C'est sur ces plaintes de la _Nuit de Decembre_, la plus pure, la plus
humaine de ses inspirations et sa plus fidele evocation du passe, que
Musset dit adieu a cette fatale annee 1835.

Pour le monde, il feignit d'abord d'oublier George Sand. A son ami
Tattet, qui etait a Baden, comme lui l'annee precedente, et souffrant
comme lui d'une rupture d'amour, il ecrivait le 21 juillet:

  ...Je crois que ce que je puis vous dire de mieux, c'est qu'il y a
  bientot huit ou neuf mois, j'etais ou vous etes, aussi triste que
  vous, loge peut-etre dans la chambre ou vous etes, passant la journee
  a maudire le plus beau, le plus bleu ciel du monde et toutes les
  verdures possibles. Je dessinais de memoire le portrait de mon
  infidele; je vivais d'ennuis, de cigares et de pertes a la roulette.
  Je croyais que c'en etait fait de moi pour toujours, que je n'en
  reviendrais jamais. Helas! helas! comme j'en suis revenu! Comme
  les cheveux m'ont repousse sur la tete, le courage dans le ventre,
  l'indifference dans le coeur, par-dessus le marche! Helas! a mon
  retour, je me portais on ne peut mieux; et si je vous disais que
  le bon temps, c'est peut-etre celui ou on est chauve, desole et
  pleurant!... Vous en viendrez la, mon ami.

Le 3 aout, ecrivant encore a son ami, il lui disait: "Si vous voyez Mme
Sand, dites-lui que je l'aime de tout mon coeur, que c'est encore la
femme la plus femme que j'aie jamais connue..."

En meme temps que s'etait transforme le poete, l'homme avait bien
change. On se souvient du seduisant pastel trace par Sainte-Beuve, d'un
Musset debutant, offusquant presque le Cenacle par sa belle et bonne
grace, par l'aristocratie aisee de son charme et de son genie.

"C'etait le printemps meme, tout un printemps de poesie qui eclatait a
nos yeux. Il n'avait pas dix-huit ans: le front male et fier, la joue en
fleur et qui gardait encore les roses de l'enfance, la narine enflee du
souffle du desir, il s'avancait, le talon sonnant et l'oeil au ciel,
comme assure de sa conquete et tout plein de l'orgueil de la vie. Nul,
au premier aspect, ne donnait mieux l'idee du genie adolescent."

L'enfant sublime, le bon enfant, l'enfant gate s'etait fait homme,
un homme froid, hautain, farouche, amer. Son instinctif besoin de
distinction, sa delicatesse innee le poussaient a s'en excuser lui-meme.

---------------

### Consigne
Recopiez le texte sur Musset depuis « C'est sur ces » jusqu'à « fatale annee 1835. » inclus. Le matériel ne joue ici aucun rôle.

### Matériel fourni
---------------

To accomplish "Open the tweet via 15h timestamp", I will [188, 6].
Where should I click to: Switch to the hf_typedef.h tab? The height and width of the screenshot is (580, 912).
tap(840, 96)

---------------

### Travail réalisé
C'est sur ces plaintes de la _Nuit de Decembre_, la plus pure, la plus
humaine de ses inspirations et sa plus fidele evocation du passe, que
Musset dit adieu a cette fatale annee 1835.